Die Dokumentation „Welcome to Sodom“ führt auf die Müllkippe Agbogbloshie in Ghanas Hauptstadt Accra. Hier leben, arbeiten und träumen die Männer, Frauen und Kinder auf europäischem Elektroschrott. Die Bevölkerung nennt den Ort „Sodom“.
Eine Rezension von Sophie-Marie Epstein
Auf welchem Gerät liest du gerade diesen Beitrag? Auf deinem Computer? Deinem Laptop? Deinem Smartphone? Egal: In Deutschland kommen im Jahr 2018 auf 100 Haushalte 223,5 PCs und 183,2 Mobiltelefone. Das ist (zu) viel. Denn selbst wenn wir unsere Elektrogeräte ordnungsgemäß entsorgen, ist die Wahrscheinlichkeit, dass sie auf einer Müllhalde wie Agbogbloshie landen hoch. Die österreichischen Regisseure Florian Weigensamer und Christian Krönes tauchen in „Welcome to Sodom“ mit den Zuschauer*innen ein in diesen bis zum Horizont reichenden Stadtteil aus Elektroschrott.
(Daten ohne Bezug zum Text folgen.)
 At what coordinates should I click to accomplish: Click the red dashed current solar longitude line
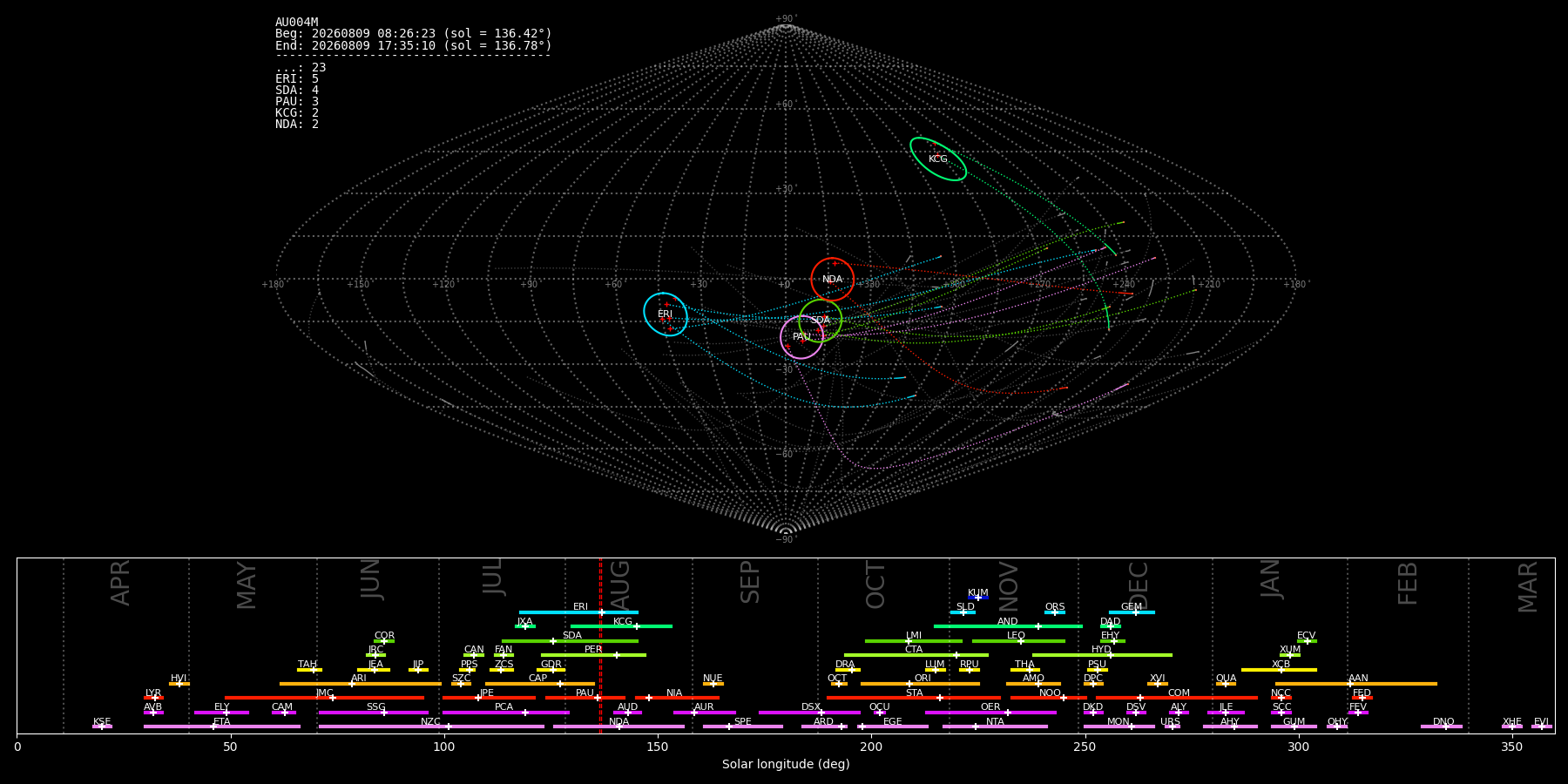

Einer der verseuchtesten Orte der Welt
Noch Anfang der 2000er Jahre war die Lagune von Agbogbloshie ein Vogelschutzgebiet. Dann dehnte sich der nahe gelegene Slum Old Fadam aus. Heute lebt hier kein Fisch mehr, die meisten Vögel sind verschwunden. Der Ort zählt zu den zehn verseuchtesten der Welt. Grund dafür ist das Verbrennen von Kupferkabeln, mit dem die Menschen an die Edelmetalle in den weggeworfenen Geräten gelangen wollen. Die Konzentration in der Erde ist 45 Mal höher als der global geltende UN-Standard. Die Gifte finden sich mittlerweile auch im Blut der 6.000 Bewohner*innen.
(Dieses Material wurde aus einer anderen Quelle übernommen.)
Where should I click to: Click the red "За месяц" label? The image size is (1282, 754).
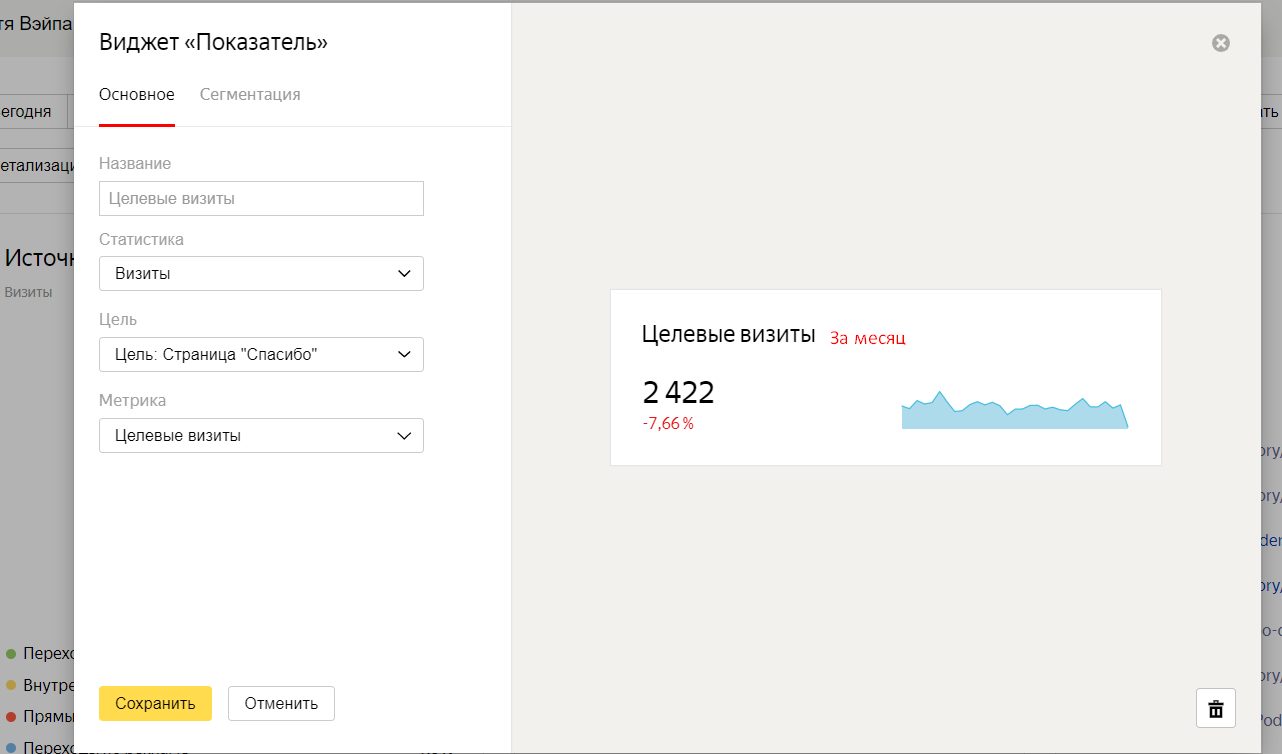(867, 338)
Vor lodernden Feuern und Wasserstellen, die an Teerpfützen erinnern, erzählen die Menschen von Agbogbloshie von dem, was in ihrem Innersten vorgeht: von ihrer Vergangenheit, ihren Ängsten, aber auch von ihren Hoffnungen. „Welcome to Sodom“ verfällt nicht in die oberflächliche Pathetik, die gerade die deutsche Berichterstattung über Afrika so häufig dominiert. Die Bilder sind zwar dramatisch, der anfängliche Schockmoment wird aber aufgelöst – vor allem, weil sich der Film Zeit nimmt. Zeit, die Bilder auf sich wirken zu lassen, und Zeit, den Menschen zuzuhören.
Sodom – Der Sound der Müllhalde
So ist es auch ein Bewohner Agbogbloshies, der maßgeblich zum Sound des Films beiträgt. Die Zuschauer*innen lernen ihn kennen, wie er mit weiß-roten Kopfhörern auf umgekippten Kühlschränken sitzend Musik hört, die Augen geschlossen, als würde er gleich einschlafen. Sein Kopf wippt zu einem Beat, den nur er hört. Trotzdem fällt plötzlich auf, dass auch die Geräusche der Müllkippe einen gewissen Rhythmus aufweisen: Metall, das aneinander schlägt, ein Rasseln, ein Aufprall. Man versteht instinktiv, dass dieser junge Mann die Inspiration für seine Musik in den Geräuschen von Agbogbloshie findet. Den „Sound der Arbeit“, einen „menschlichen Sound“, nennt er sie. Eines seiner Lieder heißt „Demale“. Er trägt es inmitten von Blechhütten in ein kabelloses Mikro singend und rappend vor. Andere Männer kommen hinzu, schlagen Rad und machen Flickflacks zur Musik. Ein paar Kleinkinder in zu großen bunten T-Shirts hüpfen am Rand. Es ist eine Tanzparty. Am helllichten Tag, während sich um sie herum die Räder der Müllkippe weiter drehen.
„Dedicated to all the people living, working and hustling in Sodom“
Mit dieser Widmung endet der Film. Ein würdiger letzter Satz. Er passt zu den beeindruckenden Porträts einer Gesellschaft von Menschen, die es schaffen, aus dem, was andere wegwerfen, ihren Lebensunterhalt zu erstreiten.
„Welcome to Sodom“ führt uns schonungslos und mit atemberaubender Kunstfertigkeit das wahre Ausmaß des Wohlstandsgefälles vor. Die Kreativität und der Überlebenswille der Menschen der Müllhalde verlangen Respekt ab. In seinem Lied „Agbogbloshie – Freedom Town“ fragt der junge Musiker aus Sodom „Was wirst du mit nach Hause nehmen?“. Wir schulden ihm eine Antwort.
„Welcome to Sodom“ erscheint am 10. Oktober 2019 auf DVD.